Candice’s mum Sharon said her daughter suffered permanent damage to the nerves in her lower back, and will need an electric wheelchair to move around.
“She’s basically got to learn to walk again, and probably will need help with that for the rest of her life,” she said.
“It will be a permanent disability, but nobody can tell just how much use she’s going to get back.
“She’s just going through so much at the moment... she’s on her own, and she’s got a 12-year-old daughter, and she won’t even be considering returning to work for at least two years.”
But despite the distance between herself and her loved ones, help was never far away.
Some time after Candice’s accident, Koonoomoo local Nat McMillan heard what had happened.
Before the accident that sent her to urgent spinal surgery in Melbourne, Candice taught Nat’s twin daughters, Ava and Grace, at the Punt Road Kindergarten and Childcare Centre.
In that moment, Nat decided something had to be done to help her daughters’ teacher.
“When I heard about it, I thought, ‘I want to do more’,” Nat said.
So without further ado, Nat went about doing all she could to raise as much money to support Candice’s recovery.
“She’s going through a hard time — for her and her daughter because her daughter’s in Year 7 next year,” Nat said.
“So she’ll have to buy all the uniforms, a laptop.”
It was her first-ever time fundraising, and Nat took to it with tenacity.
“Candice always made me feel welcome. She is just a lovely lady,” she said.
And once the word got out, almost every small businesses around the community was on board.
Nat sold raffle tickets outside Woolworths for hours each day, then later ran a barbecue outside Manto’s Produce and Providore earlier in November.

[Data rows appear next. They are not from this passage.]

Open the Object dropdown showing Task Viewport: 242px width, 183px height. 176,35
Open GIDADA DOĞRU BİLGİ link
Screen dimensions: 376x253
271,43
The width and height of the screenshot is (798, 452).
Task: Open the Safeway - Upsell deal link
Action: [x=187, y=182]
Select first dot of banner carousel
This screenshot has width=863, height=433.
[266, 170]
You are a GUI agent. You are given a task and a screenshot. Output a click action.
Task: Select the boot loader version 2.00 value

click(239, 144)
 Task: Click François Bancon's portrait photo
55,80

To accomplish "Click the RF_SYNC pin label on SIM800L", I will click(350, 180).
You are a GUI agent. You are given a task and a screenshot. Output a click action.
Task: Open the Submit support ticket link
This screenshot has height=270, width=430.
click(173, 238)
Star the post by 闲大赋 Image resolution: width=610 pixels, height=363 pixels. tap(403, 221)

Prizes for the raffle were donated by several local businesses.
And on Wednesday, December 4, in the shade of a brush box along Punt Rd, Nat’s fundraising efforts came to a head.

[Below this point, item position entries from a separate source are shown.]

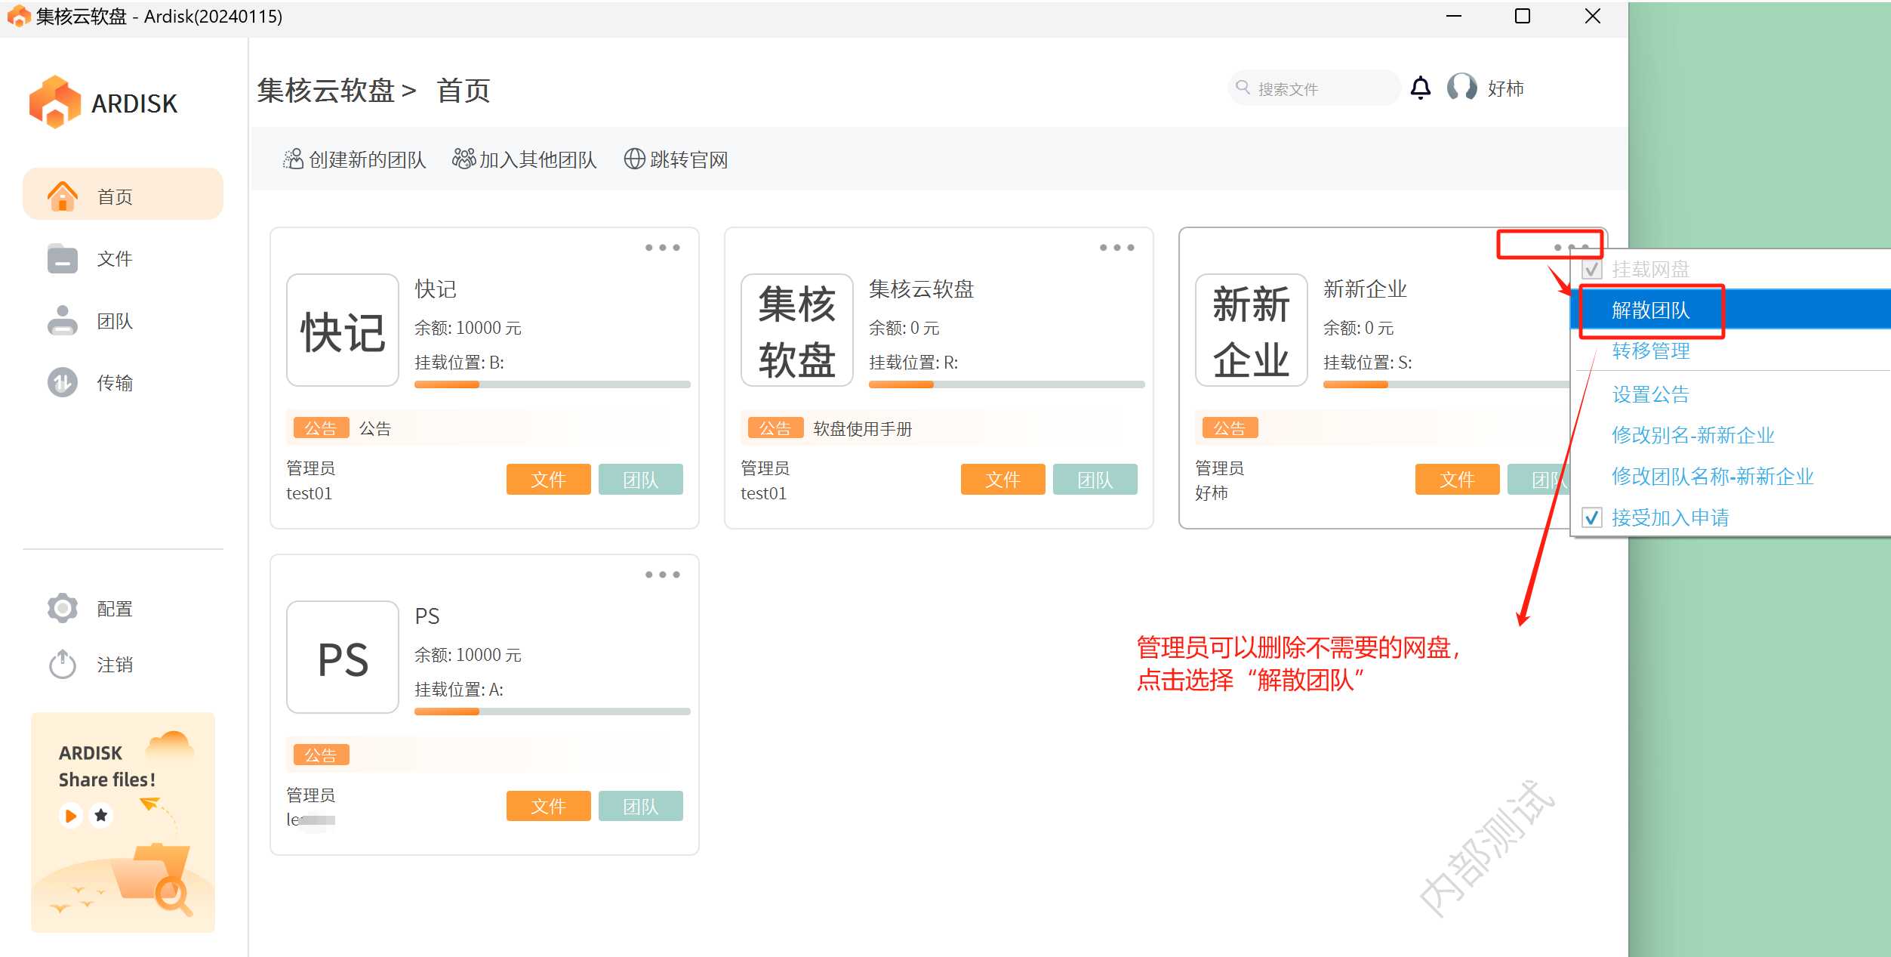The width and height of the screenshot is (1891, 957).
Task: Toggle 接受加入申请 checkbox
Action: [x=1592, y=518]
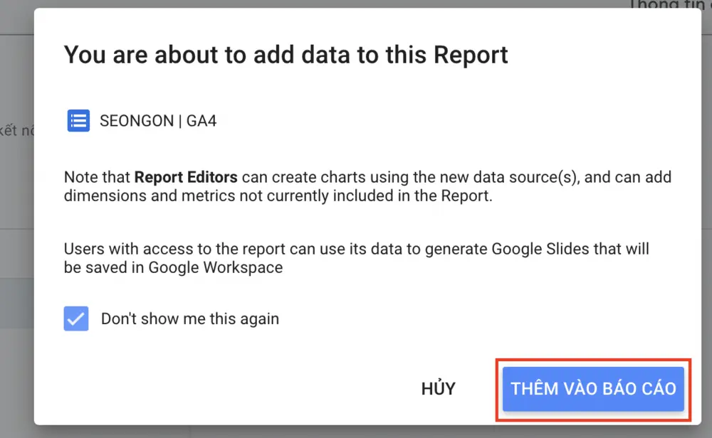
Task: Click the paragraph about generating Google Slides
Action: tap(356, 258)
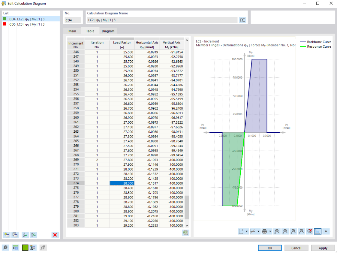Zoom in on the X axis

(x=277, y=231)
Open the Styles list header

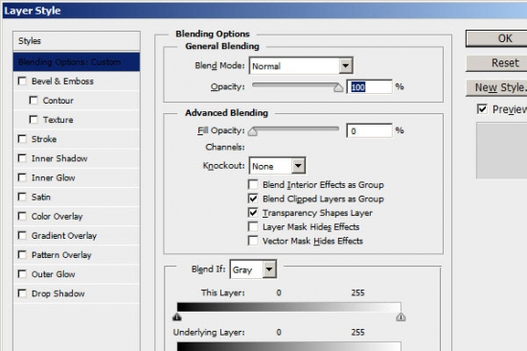pyautogui.click(x=77, y=41)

Unbeknownst to Candice, Nat handed over a cheque for a total of $3827.73 to Sharon.
With the cheque in hand, Sharon was at a loss for words as she wiped away a tear.
“It fills my heart, it really does, as a mum, to know that this will just go a long way in helping Candice to be independent,” she said.
“This will just give her some normality.
Nat said she was proud she was able to raise as much as she did for Candice, but stressed she couldn’t have done it alone.
“Without all the shops involved, it wouldn’t have come through,” she said.
“Thank you so much. Without you, it wouldn’t have happened.”